Anti Join question

Question

Post reply

Anti Join question

Alan Burstein

SSC Guru

Points: 61152
More actions
December 8, 2016 at 1:11 pm

#323944

Ok, say I have two tables table1 and table2 and I want to find records from table1 that don't exist in table2 or vise-versa. I could use EXCEPT like this:
-- sample data
DECLARE @table1 TABLE (SomeId int identity, content int NOT NULL, primary key(id, content));
DECLARE @table2 TABLE (SomeId int identity, content int NOT NULL, primary key(id, content));
INSERT @table1(content) VALUES (12), (15), (20);
INSERT @table2(content) SELECT content FROM @table1;
--DELETE TOP(1) FROM @table1;
--DELETE TOP(1) FROM @table2;
--solution
(
SELECT id, content FROM @table1
EXCEPT
SELECT id, content FROM @table2
)
UNION ALL
(
SELECT id, content FROM @table2
EXCEPT
SELECT id, content FROM @table1
);
I know there is a more efficient way to do this where I don't need to make two trips to each table. I saw someone here (SQLServerCentral) do this differently (I'm 99% sure it was Scott Peltcher). Anyone have a better way to do this?
"I cant stress enough the importance of switching from a sequential files mindset to set-based thinking. After you make the switch, you can spend your time tuning and optimizing your queries instead of maintaining lengthy, poor-performing code."
-- Itzik Ben-Gan 2001

Viewing 6 posts - 1 through 6 (of 6 total)
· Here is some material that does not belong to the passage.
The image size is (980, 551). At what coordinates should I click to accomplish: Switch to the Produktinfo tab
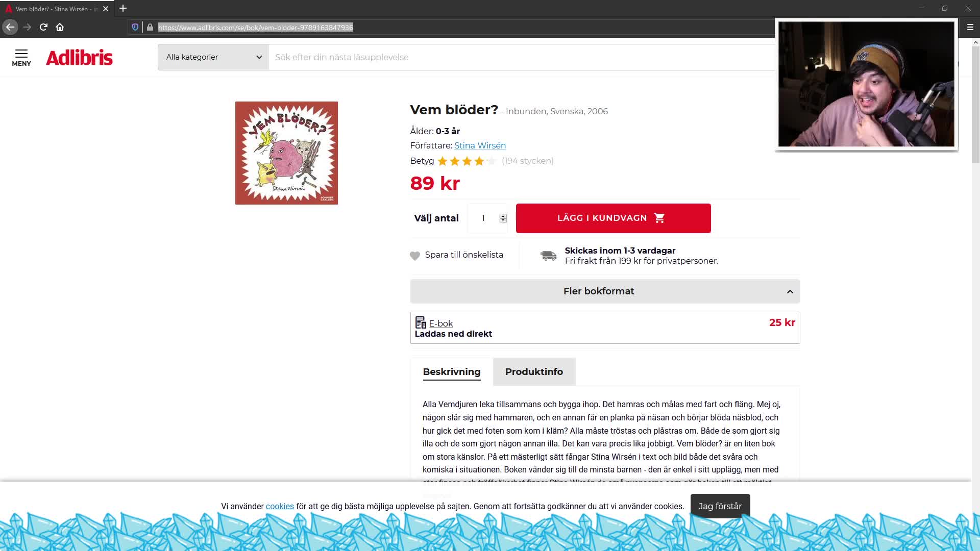pos(534,371)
You must be logged in to reply to this topic. Login to reply

Luis Cazares SSC Guru Points: 183706 More actions · Answer 1

Would a FULL OUTER JOIN help?

I changed your sample data to get some results.

-- sample data

DECLARE @table1 TABLE (id int identity, content int NOT NULL, primary key(id, content));

DECLARE @table2 TABLE (id int identity, content int NOT NULL, primary key(id, content));

INSERT @table1(content) VALUES (12), (15), (20);

INSERT @table2(content) VALUES (13), (15), (20);

--DELETE TOP(1) FROM @table1;

--DELETE TOP(1) FROM @table2;

--solution

(

SELECT id, content FROM @table1

EXCEPT

SELECT id, content FROM @table2

)

UNION ALL

(

SELECT id, content FROM @table2

EXCEPT

SELECT id, content FROM @table1

);

SELECT ISNULL( t1.id, t2.id) AS id,

ISNULL( t1.content, t2.content) AS content

FROM @table1 t1

FULL OUTER

JOIN @table2 t2 ON t1.id = t2.id AND t1.content = t2.content

WHERE t1.id IS NULL

OR t2.id IS NULL;

Or maybe using HAVING:

SELECT *

FROM (

SELECT id, content FROM @table1

UNION ALL

SELECT id, content FROM @table2

) x

GROUP BY id, content

HAVING COUNT(*) = 1;

Luis C.
General Disclaimer:
Are you seriously taking the advice and code from someone from the internet without testing it? Do you at least understand it? Or can it easily kill your server?

How to post data/code on a forum to get the best help: Option 1 / Option 2

Alan Burstein SSC Guru Points: 61152 More actions · Answer 2

That FULL JOIN solution was what I'd seen before - The HAVING solution works just as well. Excellent work, thanks Luis!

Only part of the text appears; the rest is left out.